Jim spent a lot of time with our club last year at the All GM Nationals. We presented him with a club signed club T-shirt, I and a few others spent quite a bit of time time in the GeeTO Tiger race trailer shooting the breeze while Dave and his mechanic (Brian, I think his name is) worked on the car between races, Jim told us story after story, Dave did as well, it was a cherished time. He was in the area later in the summer at an area All Pontiac show and I spent even more time with him chatting Pontiac. He is as down to earth a person anyone could ever meet, and extremely personable. Did he sign your car? He signed a few copies of the Legend Magazine my 05' appeared in, all the GTO advertising brochures I had with me, and many more items including both books of his I purchased. It was a time that will never be forgotten, I hope to see him again this season. You're right Glory Days is a hard book to put down.


----------



## geeteeohguy (Feb 2, 2008)

I'm almost done with Glory Days.....I'm glad it's the weekend! I've also been doing maintainence on the GTO's. No, he didn't sign my car, and I didn't ask. I didn't want to inconvenience him, as he was busy signing books, etc. He DID sign my protect-o-plate book, the original one theat came with my '65, on the back page next to the VIN and Engine numbers. He wrote a great message, and enjoyed looking at a photo of my car.I showed him a photo of my '67 as well, , but he seemed to prefer the '65!!. I would really enjoy talking to him at length, as he really has "been there done that" with all of the car icons of the '60's that I'm fascinated with. I hope I get the opportunity. I did tell him that I had been wanting to meet him since I got my first GTO, over 30 years ago, and got a huge grin and a hearty handshake in response. As you stated, he's a down to earth and extremely gracious guy.


----------



## Too Many Projects (Nov 15, 2008)

Dang, Jeff, that's too cool...........:cool


----------



## Koppster (Jul 27, 2008)

Very, very cool...wish we had big Pontiac shows in Texas.
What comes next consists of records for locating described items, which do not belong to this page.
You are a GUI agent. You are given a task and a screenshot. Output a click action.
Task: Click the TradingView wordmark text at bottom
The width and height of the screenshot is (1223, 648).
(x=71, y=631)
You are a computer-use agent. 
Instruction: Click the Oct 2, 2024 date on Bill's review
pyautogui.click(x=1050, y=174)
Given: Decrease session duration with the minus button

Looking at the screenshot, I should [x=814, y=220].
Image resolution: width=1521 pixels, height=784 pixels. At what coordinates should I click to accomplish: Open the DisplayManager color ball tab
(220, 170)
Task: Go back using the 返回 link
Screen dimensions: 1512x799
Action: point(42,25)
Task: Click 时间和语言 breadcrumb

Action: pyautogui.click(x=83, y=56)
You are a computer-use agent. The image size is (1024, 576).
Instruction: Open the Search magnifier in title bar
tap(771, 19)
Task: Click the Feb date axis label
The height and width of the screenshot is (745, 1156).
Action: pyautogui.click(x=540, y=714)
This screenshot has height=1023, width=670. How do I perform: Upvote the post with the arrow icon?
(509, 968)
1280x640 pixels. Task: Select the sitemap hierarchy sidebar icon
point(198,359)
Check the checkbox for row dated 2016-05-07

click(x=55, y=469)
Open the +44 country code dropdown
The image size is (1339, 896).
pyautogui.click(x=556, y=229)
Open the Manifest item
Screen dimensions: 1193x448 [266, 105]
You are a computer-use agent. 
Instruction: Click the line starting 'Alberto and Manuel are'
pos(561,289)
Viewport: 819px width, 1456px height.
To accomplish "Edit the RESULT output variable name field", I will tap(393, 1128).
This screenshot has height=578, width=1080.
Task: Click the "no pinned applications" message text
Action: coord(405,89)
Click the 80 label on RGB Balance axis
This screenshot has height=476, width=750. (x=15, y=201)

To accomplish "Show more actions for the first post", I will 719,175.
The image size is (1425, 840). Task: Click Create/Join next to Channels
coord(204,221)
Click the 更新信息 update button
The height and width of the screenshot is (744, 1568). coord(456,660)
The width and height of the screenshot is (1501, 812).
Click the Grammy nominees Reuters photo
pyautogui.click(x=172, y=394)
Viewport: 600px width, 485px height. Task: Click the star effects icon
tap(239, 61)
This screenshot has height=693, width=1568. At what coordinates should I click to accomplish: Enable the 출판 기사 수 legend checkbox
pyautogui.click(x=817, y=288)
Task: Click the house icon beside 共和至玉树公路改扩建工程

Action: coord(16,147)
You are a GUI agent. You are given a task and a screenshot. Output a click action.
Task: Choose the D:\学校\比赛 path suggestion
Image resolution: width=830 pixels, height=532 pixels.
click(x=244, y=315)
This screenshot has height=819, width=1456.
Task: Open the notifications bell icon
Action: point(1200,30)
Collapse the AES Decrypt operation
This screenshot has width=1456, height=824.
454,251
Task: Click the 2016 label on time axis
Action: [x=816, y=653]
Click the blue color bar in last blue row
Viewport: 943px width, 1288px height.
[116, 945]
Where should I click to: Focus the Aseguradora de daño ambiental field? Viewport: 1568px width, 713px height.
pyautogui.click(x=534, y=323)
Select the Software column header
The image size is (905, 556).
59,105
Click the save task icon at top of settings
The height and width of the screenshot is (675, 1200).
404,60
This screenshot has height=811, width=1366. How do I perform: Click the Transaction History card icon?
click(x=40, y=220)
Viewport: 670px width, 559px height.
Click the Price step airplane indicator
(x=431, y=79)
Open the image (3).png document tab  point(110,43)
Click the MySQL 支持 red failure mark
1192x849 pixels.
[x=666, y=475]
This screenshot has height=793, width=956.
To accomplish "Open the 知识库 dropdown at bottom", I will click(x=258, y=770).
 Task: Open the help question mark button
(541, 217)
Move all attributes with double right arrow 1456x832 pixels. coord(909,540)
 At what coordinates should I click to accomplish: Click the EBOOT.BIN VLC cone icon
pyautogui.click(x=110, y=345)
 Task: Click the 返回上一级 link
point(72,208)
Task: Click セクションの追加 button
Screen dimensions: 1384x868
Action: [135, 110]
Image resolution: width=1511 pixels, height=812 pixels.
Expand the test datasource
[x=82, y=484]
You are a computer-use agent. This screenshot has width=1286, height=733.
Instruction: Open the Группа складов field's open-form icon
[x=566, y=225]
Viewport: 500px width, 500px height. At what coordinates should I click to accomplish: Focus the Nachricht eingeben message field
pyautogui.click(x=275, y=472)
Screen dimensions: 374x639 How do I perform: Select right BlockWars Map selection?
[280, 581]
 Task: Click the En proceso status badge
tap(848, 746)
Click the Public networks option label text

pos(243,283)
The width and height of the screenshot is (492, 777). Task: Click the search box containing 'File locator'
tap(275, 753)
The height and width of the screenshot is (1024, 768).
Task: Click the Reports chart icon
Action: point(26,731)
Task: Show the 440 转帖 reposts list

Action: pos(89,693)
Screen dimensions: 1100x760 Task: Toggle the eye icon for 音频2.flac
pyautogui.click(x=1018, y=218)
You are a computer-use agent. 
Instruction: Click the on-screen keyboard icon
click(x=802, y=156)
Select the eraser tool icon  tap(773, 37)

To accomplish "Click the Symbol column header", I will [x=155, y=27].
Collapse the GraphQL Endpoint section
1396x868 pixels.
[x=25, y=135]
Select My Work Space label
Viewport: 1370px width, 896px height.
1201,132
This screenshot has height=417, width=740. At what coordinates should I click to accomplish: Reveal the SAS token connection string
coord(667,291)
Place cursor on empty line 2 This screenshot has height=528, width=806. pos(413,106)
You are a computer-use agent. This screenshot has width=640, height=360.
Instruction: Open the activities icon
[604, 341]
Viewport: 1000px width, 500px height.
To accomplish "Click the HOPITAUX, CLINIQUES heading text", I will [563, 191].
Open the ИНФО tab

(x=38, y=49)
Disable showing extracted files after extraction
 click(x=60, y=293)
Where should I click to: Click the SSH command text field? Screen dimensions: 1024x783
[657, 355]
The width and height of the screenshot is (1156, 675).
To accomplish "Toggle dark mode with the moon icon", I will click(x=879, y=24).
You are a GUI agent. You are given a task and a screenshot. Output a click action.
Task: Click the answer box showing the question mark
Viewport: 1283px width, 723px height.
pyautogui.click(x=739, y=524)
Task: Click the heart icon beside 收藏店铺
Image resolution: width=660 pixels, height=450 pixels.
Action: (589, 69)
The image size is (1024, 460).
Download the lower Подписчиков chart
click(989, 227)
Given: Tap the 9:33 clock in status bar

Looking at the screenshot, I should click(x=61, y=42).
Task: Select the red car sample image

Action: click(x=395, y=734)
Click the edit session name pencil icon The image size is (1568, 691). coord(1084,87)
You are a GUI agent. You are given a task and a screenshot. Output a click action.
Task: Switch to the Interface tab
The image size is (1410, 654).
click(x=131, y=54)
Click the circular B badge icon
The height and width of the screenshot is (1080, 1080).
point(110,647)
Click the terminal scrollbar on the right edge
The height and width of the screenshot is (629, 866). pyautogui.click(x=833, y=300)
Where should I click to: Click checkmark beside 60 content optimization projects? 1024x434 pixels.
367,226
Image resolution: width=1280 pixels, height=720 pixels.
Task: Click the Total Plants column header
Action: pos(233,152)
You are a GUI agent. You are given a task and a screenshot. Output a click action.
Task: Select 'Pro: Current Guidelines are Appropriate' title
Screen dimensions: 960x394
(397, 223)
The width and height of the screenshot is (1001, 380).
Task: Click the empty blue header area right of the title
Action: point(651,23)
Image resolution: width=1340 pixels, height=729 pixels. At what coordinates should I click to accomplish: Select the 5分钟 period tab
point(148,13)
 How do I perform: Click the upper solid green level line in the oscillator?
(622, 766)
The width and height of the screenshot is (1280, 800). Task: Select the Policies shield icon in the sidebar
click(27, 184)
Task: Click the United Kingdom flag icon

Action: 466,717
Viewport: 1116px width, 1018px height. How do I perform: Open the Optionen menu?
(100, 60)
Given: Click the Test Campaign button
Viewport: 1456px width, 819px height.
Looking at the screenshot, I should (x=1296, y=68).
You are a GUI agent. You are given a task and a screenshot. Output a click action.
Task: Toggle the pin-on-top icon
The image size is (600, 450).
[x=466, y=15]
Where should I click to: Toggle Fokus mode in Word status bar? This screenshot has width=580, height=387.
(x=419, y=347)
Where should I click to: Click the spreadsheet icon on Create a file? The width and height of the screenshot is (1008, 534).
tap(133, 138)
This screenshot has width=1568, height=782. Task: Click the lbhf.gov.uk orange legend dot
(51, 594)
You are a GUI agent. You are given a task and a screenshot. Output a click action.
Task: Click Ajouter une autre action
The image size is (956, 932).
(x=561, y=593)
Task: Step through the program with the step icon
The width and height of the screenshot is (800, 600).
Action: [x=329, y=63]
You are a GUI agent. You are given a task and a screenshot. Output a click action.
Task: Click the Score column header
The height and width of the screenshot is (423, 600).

Guess all we get is "hot air"! :lol:


----------



## ppurfield001 (Jan 21, 2008)

geeteeohguy said:


> I'm almost done with Glory Days.....I'm glad it's the weekend! I've also been doing maintainence on the GTO's. No, he didn't sign my car, and I didn't ask. I didn't want to inconvenience him, as he was busy signing books, etc. He DID sign my protect-o-plate book, the original one theat came with my '65, on the back page next to the VIN and Engine numbers. He wrote a great message, and enjoyed looking at a photo of my car.I showed him a photo of my '67 as well, , but he seemed to prefer the '65!!. I would really enjoy talking to him at length, as he really has "been there done that" with all of the car icons of the '60's that I'm fascinated with. I hope I get the opportunity. I did tell him that I had been wanting to meet him since I got my first GTO, over 30 years ago, and got a huge grin and a hearty handshake in response. As you stated, he's a down to earth and extremely gracious guy.


Geeteeohguy, you're right, I read "Glory Days..." about six months before I flew to Florida in Jan. 2008 and bought my 1967 GTO (talk about an "impulse" purchase). Wangers sounds like a great guy. Too bad he doesn't have any sway with GM's leaders today. He, better than anyone, could explain how to market the valuable Pontiac brand. Great story..........


----------



## nturner (Jan 22, 2009)

Jeff: While at the Madera car show I took the sunvisor off and Jim signed it with a personal note that it was a "really nice ragtop". Had a really nice talk with him and as you say he's a really gracious guy. My friend Chuch really enjoyed your company. Where are the photos?


----------



## raspantienator (Nov 20, 2007)

Very cool and you have his sig too.


----------